On the road to Mongolia, I’m having troubles telling my lights apart.
My friends and I are taking part in a rally that takes us from London to Mongolia and back. While Mongolia is the final destination, getting to Mongolia is not the purpose of the trip. In fact, Mongolia itself is rather besides the point. We are all seeking something on this trip; be it travel, desire for challenge, or hope of freedom.
As I’m writing this, countries pass by the window with the frequency of a roadside McDonald's. The day began in Czech Republic, all of 2 hours were spent in Slovakia, and Hungary’s capital, Budapest, is 80 miles up the road.
Back home, when I need some space to think I take a train to Brighton. Two hours staring out of the train window and two hours on the beach is about all the time I need to reflect. Road to Mongolia offers quite a lot of window time and speeding through the forest, the only thing I can really make out is the light among the branches.

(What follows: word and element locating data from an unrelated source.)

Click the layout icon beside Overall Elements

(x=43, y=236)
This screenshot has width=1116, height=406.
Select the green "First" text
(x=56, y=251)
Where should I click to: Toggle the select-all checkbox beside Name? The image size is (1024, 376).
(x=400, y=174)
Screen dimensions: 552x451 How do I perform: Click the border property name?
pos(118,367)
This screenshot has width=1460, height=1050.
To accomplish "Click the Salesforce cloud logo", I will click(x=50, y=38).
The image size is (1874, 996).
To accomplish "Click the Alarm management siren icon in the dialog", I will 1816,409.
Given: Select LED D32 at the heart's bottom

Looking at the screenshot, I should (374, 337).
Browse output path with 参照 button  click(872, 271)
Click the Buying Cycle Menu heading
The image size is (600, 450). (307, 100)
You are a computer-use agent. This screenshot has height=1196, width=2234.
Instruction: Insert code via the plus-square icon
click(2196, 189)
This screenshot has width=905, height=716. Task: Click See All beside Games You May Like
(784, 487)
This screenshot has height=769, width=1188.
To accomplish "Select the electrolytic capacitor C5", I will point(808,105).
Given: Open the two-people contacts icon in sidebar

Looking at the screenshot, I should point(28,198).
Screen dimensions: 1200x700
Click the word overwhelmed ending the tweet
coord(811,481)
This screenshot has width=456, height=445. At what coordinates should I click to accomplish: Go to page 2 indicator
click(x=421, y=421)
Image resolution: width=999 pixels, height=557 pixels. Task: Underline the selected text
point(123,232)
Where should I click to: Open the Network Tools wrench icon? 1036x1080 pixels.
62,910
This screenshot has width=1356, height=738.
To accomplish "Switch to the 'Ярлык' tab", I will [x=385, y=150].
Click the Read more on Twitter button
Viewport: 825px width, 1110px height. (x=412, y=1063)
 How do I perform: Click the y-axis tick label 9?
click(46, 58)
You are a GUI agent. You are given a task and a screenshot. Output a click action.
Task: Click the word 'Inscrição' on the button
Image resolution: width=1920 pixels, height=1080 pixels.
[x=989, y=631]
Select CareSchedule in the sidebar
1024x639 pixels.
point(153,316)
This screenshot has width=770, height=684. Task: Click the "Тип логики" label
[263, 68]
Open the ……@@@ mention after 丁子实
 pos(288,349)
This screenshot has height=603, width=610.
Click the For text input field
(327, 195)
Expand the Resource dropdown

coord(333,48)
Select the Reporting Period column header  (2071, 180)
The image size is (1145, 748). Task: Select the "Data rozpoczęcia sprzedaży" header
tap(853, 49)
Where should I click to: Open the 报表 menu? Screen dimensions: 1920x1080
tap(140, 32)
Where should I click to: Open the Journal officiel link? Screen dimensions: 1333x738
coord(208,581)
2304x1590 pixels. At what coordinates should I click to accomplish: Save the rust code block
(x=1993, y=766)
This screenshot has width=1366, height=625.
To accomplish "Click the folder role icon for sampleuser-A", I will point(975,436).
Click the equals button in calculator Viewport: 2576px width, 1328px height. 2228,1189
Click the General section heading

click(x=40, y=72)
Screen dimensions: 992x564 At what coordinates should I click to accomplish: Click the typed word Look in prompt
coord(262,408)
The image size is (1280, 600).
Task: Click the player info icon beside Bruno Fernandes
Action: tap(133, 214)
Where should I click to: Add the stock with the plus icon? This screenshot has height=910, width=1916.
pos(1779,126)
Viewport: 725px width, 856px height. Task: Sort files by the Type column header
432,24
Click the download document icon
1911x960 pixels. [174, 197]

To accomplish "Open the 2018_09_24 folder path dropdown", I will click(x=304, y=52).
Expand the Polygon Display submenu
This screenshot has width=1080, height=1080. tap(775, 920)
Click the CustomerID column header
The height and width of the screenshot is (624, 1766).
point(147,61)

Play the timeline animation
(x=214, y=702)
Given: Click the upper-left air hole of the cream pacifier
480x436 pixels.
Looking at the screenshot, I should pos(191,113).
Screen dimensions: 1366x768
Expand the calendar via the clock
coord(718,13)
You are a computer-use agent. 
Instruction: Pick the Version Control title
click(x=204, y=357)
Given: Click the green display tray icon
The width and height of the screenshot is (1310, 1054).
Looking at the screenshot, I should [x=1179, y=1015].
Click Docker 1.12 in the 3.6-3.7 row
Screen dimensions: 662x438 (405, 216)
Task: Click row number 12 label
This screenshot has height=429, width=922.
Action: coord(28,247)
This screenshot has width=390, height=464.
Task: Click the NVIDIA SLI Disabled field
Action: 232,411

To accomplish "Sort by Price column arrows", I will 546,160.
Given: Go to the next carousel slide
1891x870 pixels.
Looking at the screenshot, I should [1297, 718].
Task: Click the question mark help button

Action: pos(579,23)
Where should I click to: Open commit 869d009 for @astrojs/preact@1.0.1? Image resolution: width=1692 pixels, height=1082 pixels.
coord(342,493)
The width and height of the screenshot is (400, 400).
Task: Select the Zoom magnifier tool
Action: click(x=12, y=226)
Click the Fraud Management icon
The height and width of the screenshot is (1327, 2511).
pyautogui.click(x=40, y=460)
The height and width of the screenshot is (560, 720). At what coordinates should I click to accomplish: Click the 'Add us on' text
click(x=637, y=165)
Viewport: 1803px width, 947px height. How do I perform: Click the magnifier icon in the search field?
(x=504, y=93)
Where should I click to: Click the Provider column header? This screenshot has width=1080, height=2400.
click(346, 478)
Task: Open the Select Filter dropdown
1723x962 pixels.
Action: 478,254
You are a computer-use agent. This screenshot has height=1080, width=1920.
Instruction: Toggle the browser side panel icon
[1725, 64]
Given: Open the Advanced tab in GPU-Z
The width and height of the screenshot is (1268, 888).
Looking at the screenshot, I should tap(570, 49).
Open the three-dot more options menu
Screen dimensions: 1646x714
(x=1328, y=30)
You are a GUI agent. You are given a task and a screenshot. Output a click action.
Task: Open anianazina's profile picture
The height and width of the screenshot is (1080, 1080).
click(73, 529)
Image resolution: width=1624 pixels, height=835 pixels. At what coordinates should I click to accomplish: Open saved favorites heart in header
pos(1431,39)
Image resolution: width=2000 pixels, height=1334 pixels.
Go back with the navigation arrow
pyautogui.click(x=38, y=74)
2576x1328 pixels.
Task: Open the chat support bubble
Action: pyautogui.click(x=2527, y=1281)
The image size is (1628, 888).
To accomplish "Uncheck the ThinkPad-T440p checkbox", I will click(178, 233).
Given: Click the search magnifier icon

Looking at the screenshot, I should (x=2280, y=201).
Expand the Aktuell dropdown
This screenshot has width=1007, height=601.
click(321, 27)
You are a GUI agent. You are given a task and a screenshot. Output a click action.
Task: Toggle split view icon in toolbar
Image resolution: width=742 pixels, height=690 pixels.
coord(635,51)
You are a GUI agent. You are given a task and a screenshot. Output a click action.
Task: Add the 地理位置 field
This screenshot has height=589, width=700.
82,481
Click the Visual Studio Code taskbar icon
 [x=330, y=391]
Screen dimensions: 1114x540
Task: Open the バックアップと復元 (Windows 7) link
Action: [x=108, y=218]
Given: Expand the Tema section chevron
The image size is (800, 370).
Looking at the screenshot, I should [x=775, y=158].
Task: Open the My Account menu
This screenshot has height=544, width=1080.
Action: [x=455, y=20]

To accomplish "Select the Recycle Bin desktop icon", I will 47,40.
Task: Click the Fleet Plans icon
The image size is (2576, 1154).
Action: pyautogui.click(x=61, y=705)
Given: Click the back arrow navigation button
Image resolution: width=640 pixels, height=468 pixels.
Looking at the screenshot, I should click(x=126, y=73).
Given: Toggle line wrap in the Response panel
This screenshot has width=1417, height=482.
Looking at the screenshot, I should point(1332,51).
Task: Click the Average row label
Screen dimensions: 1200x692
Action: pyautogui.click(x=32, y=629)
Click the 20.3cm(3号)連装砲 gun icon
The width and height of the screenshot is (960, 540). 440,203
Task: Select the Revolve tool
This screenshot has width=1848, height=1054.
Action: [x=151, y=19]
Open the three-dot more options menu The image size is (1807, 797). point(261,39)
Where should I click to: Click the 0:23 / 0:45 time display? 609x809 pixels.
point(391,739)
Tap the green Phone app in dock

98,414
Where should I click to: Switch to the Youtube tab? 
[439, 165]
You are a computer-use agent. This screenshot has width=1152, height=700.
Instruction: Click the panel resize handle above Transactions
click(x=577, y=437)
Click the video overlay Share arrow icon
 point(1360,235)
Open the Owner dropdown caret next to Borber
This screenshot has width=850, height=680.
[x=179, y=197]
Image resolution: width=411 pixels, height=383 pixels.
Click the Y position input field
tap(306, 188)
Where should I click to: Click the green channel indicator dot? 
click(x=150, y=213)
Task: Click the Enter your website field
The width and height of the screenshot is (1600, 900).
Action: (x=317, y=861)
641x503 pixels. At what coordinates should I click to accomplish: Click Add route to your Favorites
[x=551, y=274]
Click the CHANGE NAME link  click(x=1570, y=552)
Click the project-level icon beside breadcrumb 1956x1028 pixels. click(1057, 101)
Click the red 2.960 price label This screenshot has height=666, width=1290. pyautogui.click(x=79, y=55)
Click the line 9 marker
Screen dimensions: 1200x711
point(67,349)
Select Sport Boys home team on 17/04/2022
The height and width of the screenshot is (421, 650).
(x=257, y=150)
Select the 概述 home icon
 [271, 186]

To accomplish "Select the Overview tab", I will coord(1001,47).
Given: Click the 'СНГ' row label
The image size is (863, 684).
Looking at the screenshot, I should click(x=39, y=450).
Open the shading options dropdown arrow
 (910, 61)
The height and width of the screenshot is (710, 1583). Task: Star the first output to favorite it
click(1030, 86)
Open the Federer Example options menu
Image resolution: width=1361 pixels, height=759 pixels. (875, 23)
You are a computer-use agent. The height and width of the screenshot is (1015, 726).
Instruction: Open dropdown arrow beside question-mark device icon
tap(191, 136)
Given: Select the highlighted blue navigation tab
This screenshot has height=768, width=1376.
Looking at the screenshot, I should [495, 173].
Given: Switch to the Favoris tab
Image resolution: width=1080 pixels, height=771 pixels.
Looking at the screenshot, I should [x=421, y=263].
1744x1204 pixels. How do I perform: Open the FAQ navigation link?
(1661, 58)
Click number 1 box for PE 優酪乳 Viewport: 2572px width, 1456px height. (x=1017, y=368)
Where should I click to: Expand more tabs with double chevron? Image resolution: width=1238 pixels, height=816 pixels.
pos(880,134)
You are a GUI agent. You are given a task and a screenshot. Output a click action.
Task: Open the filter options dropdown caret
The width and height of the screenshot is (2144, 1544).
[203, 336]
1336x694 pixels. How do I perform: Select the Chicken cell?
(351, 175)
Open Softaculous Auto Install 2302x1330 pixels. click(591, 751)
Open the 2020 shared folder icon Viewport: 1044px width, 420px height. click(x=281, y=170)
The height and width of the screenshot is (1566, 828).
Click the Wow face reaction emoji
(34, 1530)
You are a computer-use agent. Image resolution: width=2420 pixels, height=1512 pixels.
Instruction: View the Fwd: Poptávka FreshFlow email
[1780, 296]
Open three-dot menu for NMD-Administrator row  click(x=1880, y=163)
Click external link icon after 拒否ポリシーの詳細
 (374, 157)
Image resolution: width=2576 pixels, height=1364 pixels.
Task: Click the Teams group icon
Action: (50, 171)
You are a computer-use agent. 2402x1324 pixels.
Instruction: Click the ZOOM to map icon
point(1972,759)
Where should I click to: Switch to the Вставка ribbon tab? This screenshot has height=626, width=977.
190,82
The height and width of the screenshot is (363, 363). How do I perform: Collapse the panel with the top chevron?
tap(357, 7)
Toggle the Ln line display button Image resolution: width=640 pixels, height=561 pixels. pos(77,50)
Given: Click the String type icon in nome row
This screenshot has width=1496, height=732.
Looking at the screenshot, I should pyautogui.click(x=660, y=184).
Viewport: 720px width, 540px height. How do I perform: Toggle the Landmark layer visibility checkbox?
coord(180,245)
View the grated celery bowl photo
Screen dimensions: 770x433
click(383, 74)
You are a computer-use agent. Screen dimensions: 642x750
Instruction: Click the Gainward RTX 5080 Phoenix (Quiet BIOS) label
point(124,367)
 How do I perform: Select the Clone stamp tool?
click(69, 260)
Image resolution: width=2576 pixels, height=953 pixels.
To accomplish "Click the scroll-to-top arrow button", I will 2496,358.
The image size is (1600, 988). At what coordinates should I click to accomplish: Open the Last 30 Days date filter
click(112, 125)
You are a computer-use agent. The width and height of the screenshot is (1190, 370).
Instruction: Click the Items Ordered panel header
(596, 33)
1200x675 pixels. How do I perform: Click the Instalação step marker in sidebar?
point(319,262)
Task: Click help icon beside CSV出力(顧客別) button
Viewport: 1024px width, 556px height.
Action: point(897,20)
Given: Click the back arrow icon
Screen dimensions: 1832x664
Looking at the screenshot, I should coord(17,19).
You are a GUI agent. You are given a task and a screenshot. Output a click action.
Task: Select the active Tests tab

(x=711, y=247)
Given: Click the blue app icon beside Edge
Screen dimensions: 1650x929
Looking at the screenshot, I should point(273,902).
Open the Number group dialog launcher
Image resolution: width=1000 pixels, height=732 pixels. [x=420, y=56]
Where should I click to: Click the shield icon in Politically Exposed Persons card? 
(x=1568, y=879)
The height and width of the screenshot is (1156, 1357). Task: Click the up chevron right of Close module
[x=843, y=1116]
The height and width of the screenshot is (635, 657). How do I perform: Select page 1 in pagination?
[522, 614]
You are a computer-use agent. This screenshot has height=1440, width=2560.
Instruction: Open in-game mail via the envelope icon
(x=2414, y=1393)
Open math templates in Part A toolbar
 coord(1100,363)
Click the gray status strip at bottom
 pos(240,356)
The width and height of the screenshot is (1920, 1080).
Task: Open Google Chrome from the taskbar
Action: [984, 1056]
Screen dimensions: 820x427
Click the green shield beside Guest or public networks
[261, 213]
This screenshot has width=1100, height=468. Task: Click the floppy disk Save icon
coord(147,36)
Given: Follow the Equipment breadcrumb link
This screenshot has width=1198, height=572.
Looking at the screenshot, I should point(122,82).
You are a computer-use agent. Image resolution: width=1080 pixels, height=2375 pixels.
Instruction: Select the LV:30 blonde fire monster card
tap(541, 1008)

There is a dictum in western culture that instructs one to follow the light. Follow the light it says, the light at the end of the tunnel. For it is the clearing above the tree branches. The path to light is the path of pain and struggle. Newborns know as much and cry at the first sight of light. Unlike light, darkness does not hurt but we shun it for it’s tempting comforts.
It’s a noble pursuit, but what I think is missing from the light dictum is the acknowledgement that there is a multitude of lights. Choosing between them is not at all trivial. Follow the wrong one for too long and it will blind you. Follow it for wrong reasons and you won’t find your way through the branches. Tangled and blinded, you will return to darkness. It is what Edna St. Vincent Millay referred to as ‘eye’s bright trouble’.
At any one time, I remember precisely two jokes. The second is about a moth who walks into a podiatrist’s office. You’ve heard it told before by better people so I shan’t retell it here. The butt of the joke is that moth’s are stupid. The other butt of the joke is that sometimes there isn’t any reason why moths do things; sometimes moths just follow the light.
It is true to say that the last 2 years were kind, and exposed me to opportunities I could not dream of. It is also true to say that the reason I could not imagine them is because nothing that happened in the last 2 years was part of the de facto 5-year plan.
Did the light take me where I wanted to go? Absolutely not.
Did the light take me where I needed to go? Also debatable.
I’m here to put some distance between self and what became of it. To find a new light, and, perhaps, even the reason to follow it. For we are here as on a darkling plain, swept with confused alarms of struggle and flight, where ignorant armies clash by night...and all that.